Durante discurso na tribuna da Câmara Municipal nesta terça-feira (27), Tião afirmou acreditar na inocência de Zander e criticou a medida cautelar adotada pela Justiça. Ao comentar o caso, o parlamentar relembrou uma investigação da qual foi alvo em 2019 e afirmou que conhece os impactos de uma prisão antes do julgamento definitivo.
“O Zander é inocente. Só deveriam prendê-lo depois de julgá-lo como condenado”, declarou.
A operação é conduzida pela Delegacia Estadual de Combate à Corrupção e pelo Ministério Público do Estado de Goiás, que investigam um suposto esquema de desvio de recursos públicos por meio de emendas parlamentares destinadas à Secretaria Municipal de Cultura em 2024. Segundo os órgãos de investigação, os contratos sob suspeita somam aproximadamente R$ 1,5 milhão.

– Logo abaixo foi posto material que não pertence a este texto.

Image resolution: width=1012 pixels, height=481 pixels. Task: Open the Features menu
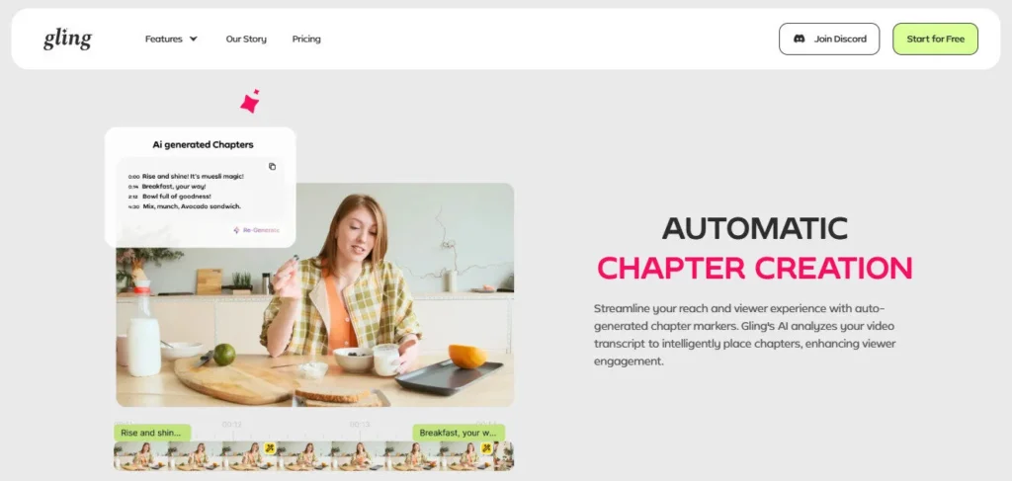[x=171, y=39]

Conforme a Polícia Civil, a operação cumpriu três prisões temporárias e diversos mandados de busca e apreensão. As investigações apontam que recursos públicos teriam sido destinados a eventos de carros antigos por meio de contratações por inexigibilidade, beneficiando empresas que, segundo os investigadores, não possuíam estrutura operacional compatível e mantinham vínculos com integrantes do grupo investigado.
Além de defender Zander, Tião Peixoto criticou o vereador Fabrício Rosa (PT), que utilizou a tribuna da Câmara para ironizar a prisão do colega em pronunciamento realizado no dia anterior. O tucano afirmou que, em outra ocasião, chegou a defender Fabrício quando o parlamentar petista foi detido durante uma manifestação do Movimento dos Trabalhadores Sem Teto (MTST) em Santa Helena de Goiás.
Ao justificar sua posição, Tião argumentou que Zander teria apenas autorizado a liberação de recursos oriundos de emendas parlamentares previamente destinadas à pasta, sem participação direta em eventuais irregularidades.
“O Zander apenas acelerou a autorização dos pagamentos porque estava no fim da gestão”, afirmou.
O vereador também aproveitou o discurso para questionar o modelo de distribuição de recursos por meio de emendas parlamentares. Segundo ele, as investigações deveriam avançar para identificar todos os responsáveis pelos repasses e pela execução dos recursos públicos.
“Ele fez o pagamento de emendas que todos nós também enviamos, método ao qual eu sou contra”, declarou.
A defesa de Tião Peixoto ocorre em meio ao avanço das investigações da Operação Cultura Em(Cena), que apura possíveis crimes como organização criminosa, peculato, fraude na execução de contratos e falsidade ideológica. Os investigados negam irregularidades e terão direito ao contraditório e à ampla defesa durante o andamento do processo.